> _Supplied material_:
____________________

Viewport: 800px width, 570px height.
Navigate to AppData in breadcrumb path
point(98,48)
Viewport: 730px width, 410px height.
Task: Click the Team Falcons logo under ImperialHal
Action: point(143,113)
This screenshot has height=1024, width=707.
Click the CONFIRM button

____________________

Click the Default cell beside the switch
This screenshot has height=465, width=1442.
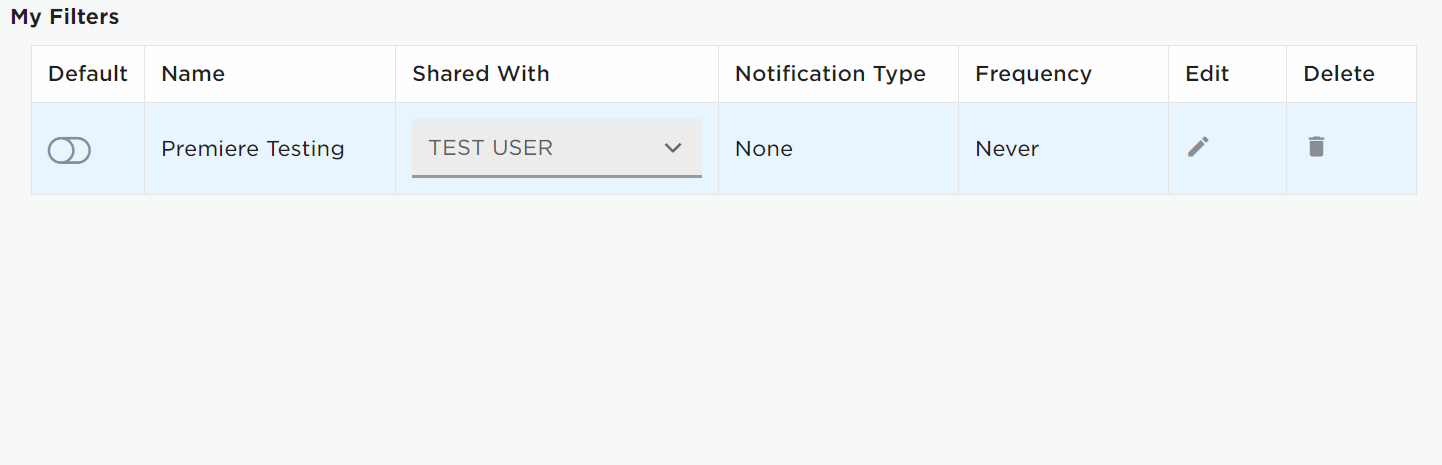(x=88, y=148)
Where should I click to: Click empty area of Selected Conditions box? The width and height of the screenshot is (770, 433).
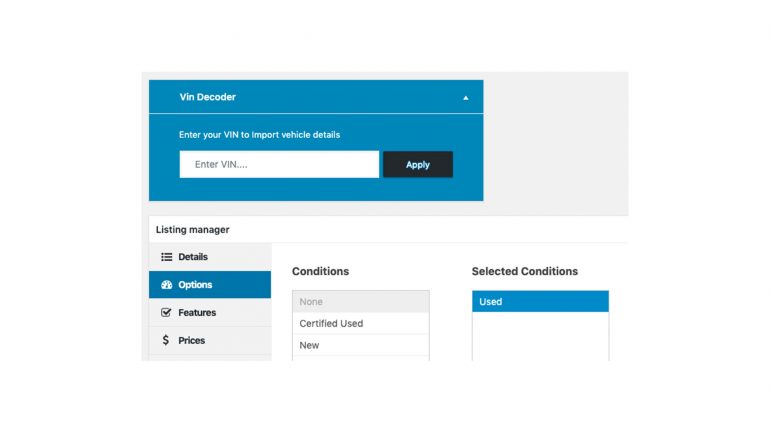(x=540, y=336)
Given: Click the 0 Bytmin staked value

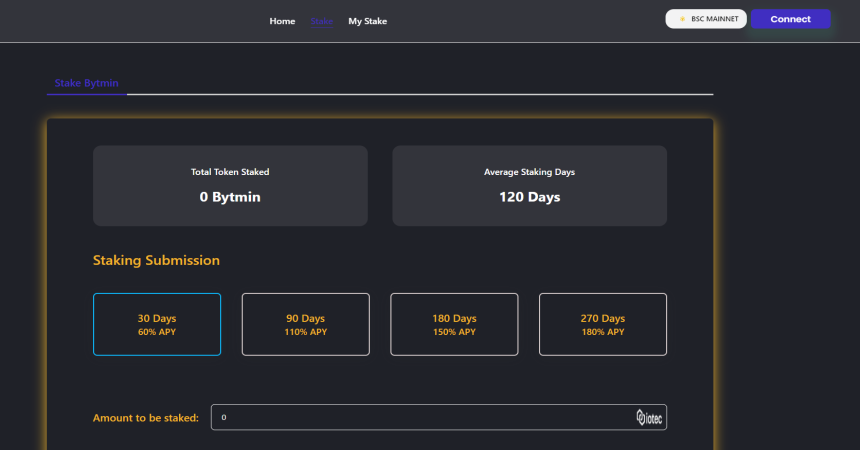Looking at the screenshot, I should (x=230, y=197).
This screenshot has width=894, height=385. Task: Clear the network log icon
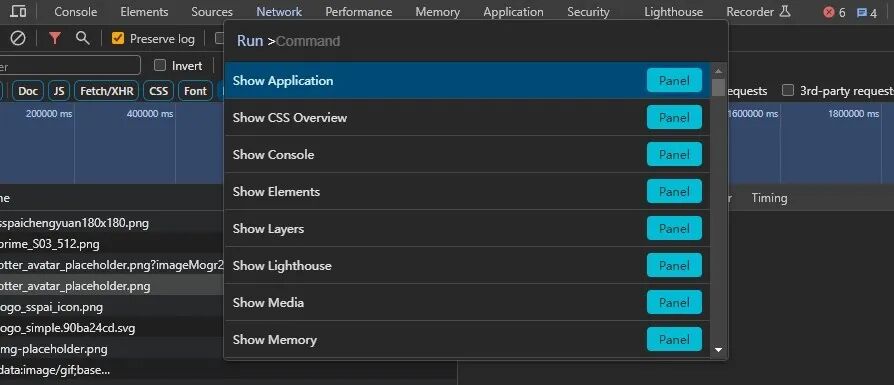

____________________

> _About this exercise_:
Reproduce exactly the stretch of the material above that starts at the line with "Viewport: 800px width, 570px height." and ends at the line with "Click the CONFIRM button", both included, and nothing else.

> _Task solution_:
Viewport: 800px width, 570px height.
Navigate to AppData in breadcrumb path
point(98,48)
Viewport: 730px width, 410px height.
Task: Click the Team Falcons logo under ImperialHal
Action: point(143,113)
This screenshot has height=1024, width=707.
Click the CONFIRM button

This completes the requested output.